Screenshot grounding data
#####

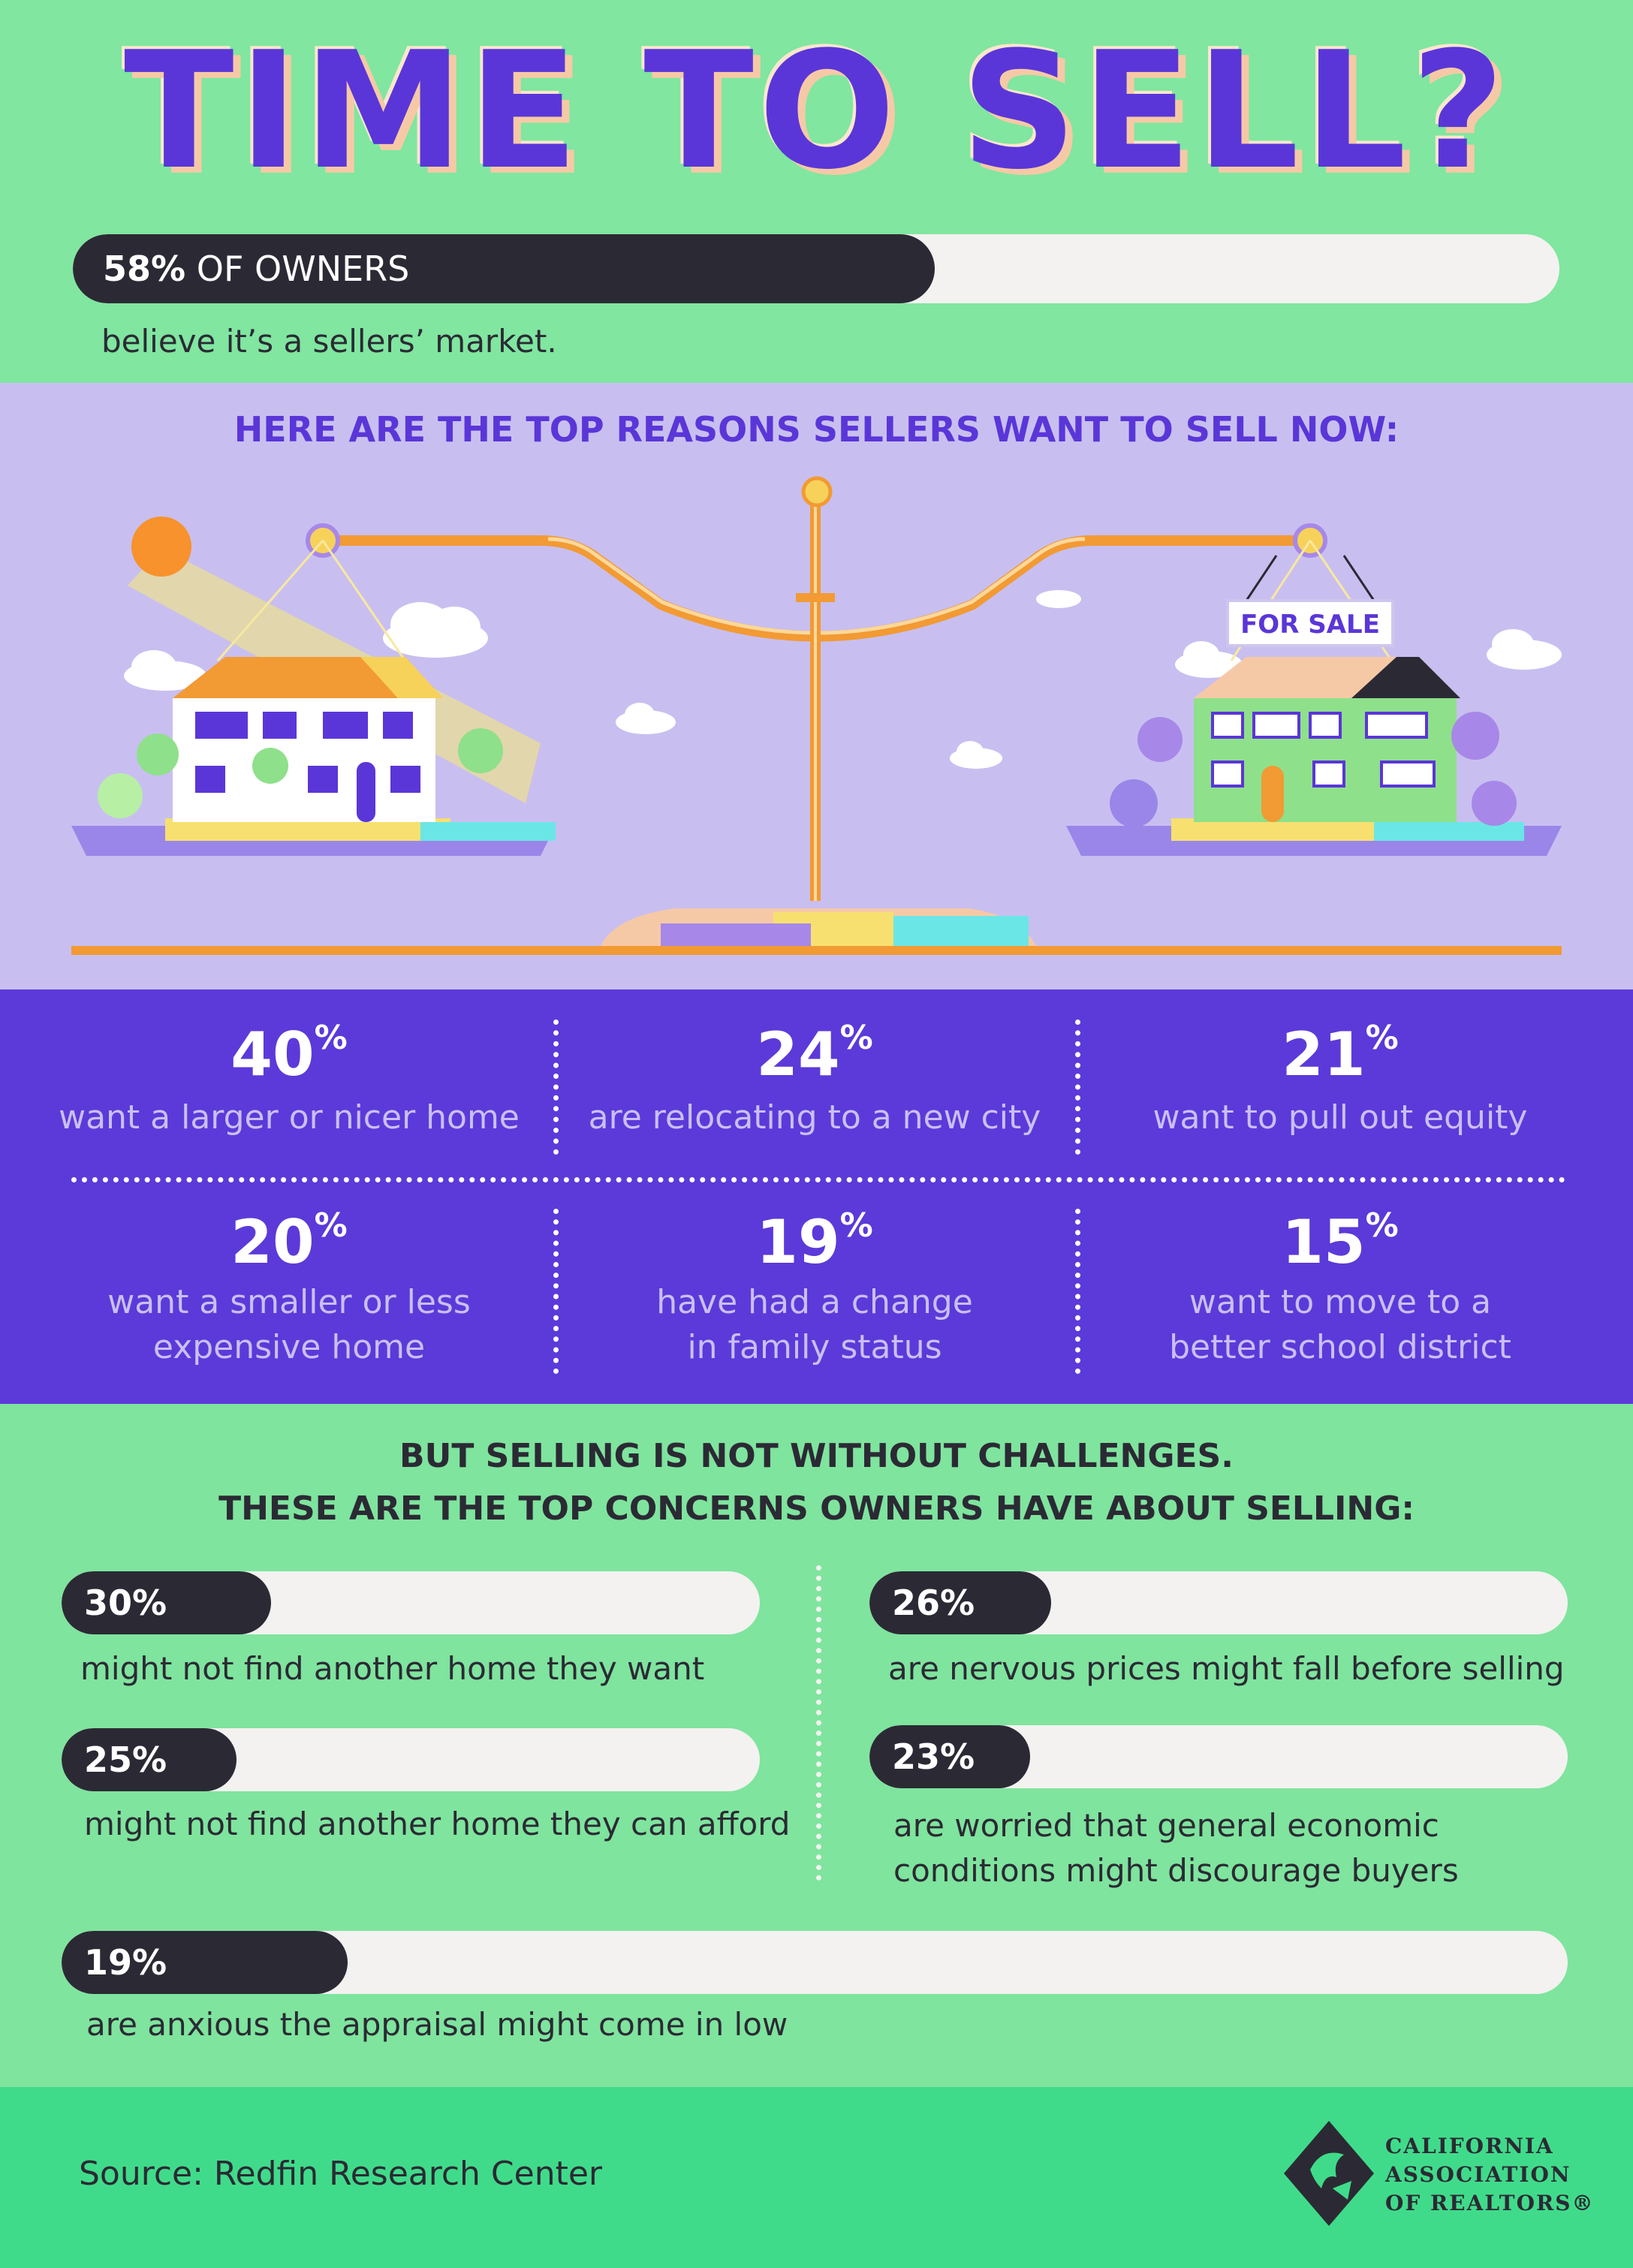  What do you see at coordinates (504, 268) in the screenshot?
I see `owners-bar-fill: 58% OF OWNERS` at bounding box center [504, 268].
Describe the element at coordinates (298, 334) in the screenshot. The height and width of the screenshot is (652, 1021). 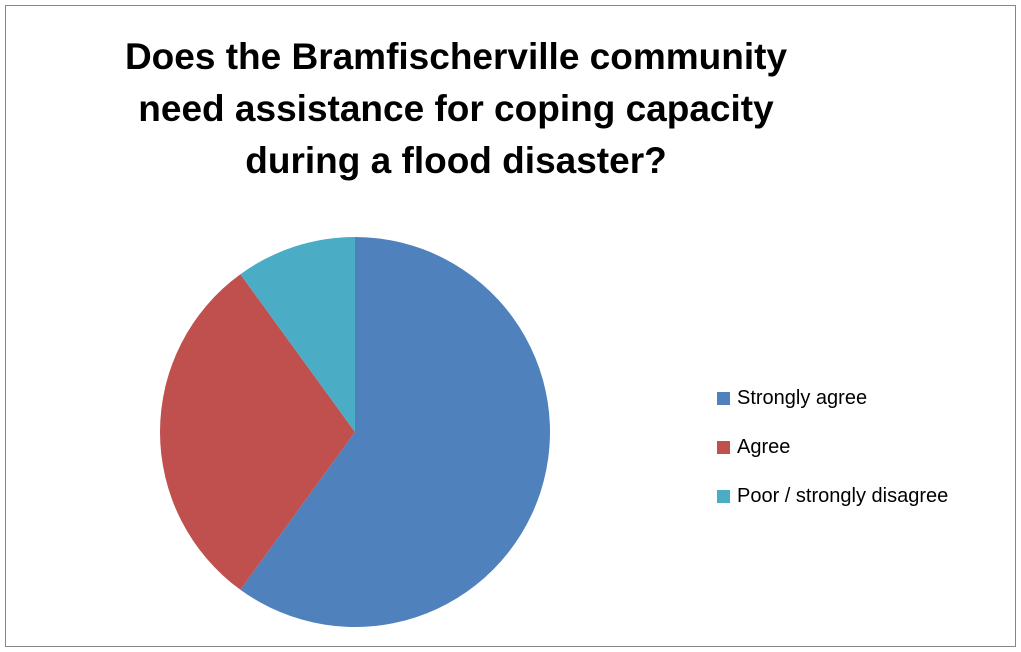
I see `pie-slice-poor-strongly-disagree` at that location.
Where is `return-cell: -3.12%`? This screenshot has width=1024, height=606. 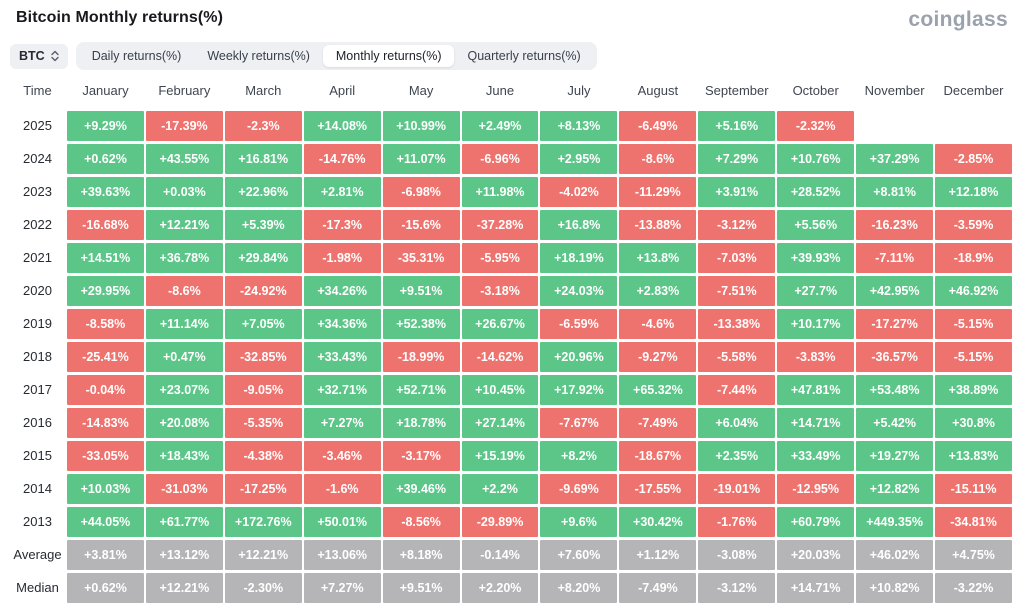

#####

> [What is expected] Reproduce the data above word for word, beginning at the line that contains "Describe the element" and continuing through the last line. Leave the pictures out.

> [Solution to this exercise]
Describe the element at coordinates (298, 334) in the screenshot. The height and width of the screenshot is (652, 1021). 
I see `pie-slice-poor-strongly-disagree` at that location.
Where is `return-cell: -3.12%`? This screenshot has width=1024, height=606. 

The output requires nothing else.